Work to do
**a.** Answer these questions about the passage on San Mateo street parking below:
(i) What does the planned per-residence street parking permit depend on?
(ii) How far out of date are the expired tags on the vehicles described?
(iii) In what century was most of San Mateo architected, according to the passage?
**b.** Can you write the next part of the passage on San Mateo street parking, picking up right after its final sentence?

** start Document segment **

Interestingly, City of San Mateo started the process a couple of years ago to implement, on a street by street basis in the North Central neighborhood, a street parking permit per residence - based on the number of registered drivers in each unit. However, the City hasn't even been towing vehicles on our streets that are clearly abandoned, never move when required for street cleaning, have expired tags of more than two years out of date (so tickets are worthless). The City pays a private company whose enforcement employee says "I know" but does nothing and refers complaints to City staff, without any specific person or department's name for neighbors to contact.


Always difficult in transiting from an old way to the new way of life

Most of San Mateo...the Peninsula...the county...the state...the country was architected in the 20th Century.

** end Document segment **
** start Given material **

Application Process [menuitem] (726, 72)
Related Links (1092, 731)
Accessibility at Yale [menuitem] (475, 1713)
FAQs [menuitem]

** end Given material **

Results by task
**a.**
(i) The number of registered drivers in each unit.
(ii) More than two years.
(iii) The 20th Century.

**b.**
Mainly cast in our ordinances and are LOS based...'Level Of Service' for automotive...and in the early decades of the 21st Century...casting in concrete for the young folks future

The lifestyle is different for the young (both chronologically and of mind), which has a higher value of pedestrian/bicycle/public transit orientation...along with automotive

Not easy to unwind a century of design that is cast in concrete and not just here in San Mateo, but the whole SF BayArea. Where automotive is everything. From commuting from volumes of affordable housing in bedroom communities way over there on the East Bay to where the jobs are...here on the West Bay...Peninsula

Almost a chicken or egg situation...if there were more bicycle lanes, would there be more bicycling to work?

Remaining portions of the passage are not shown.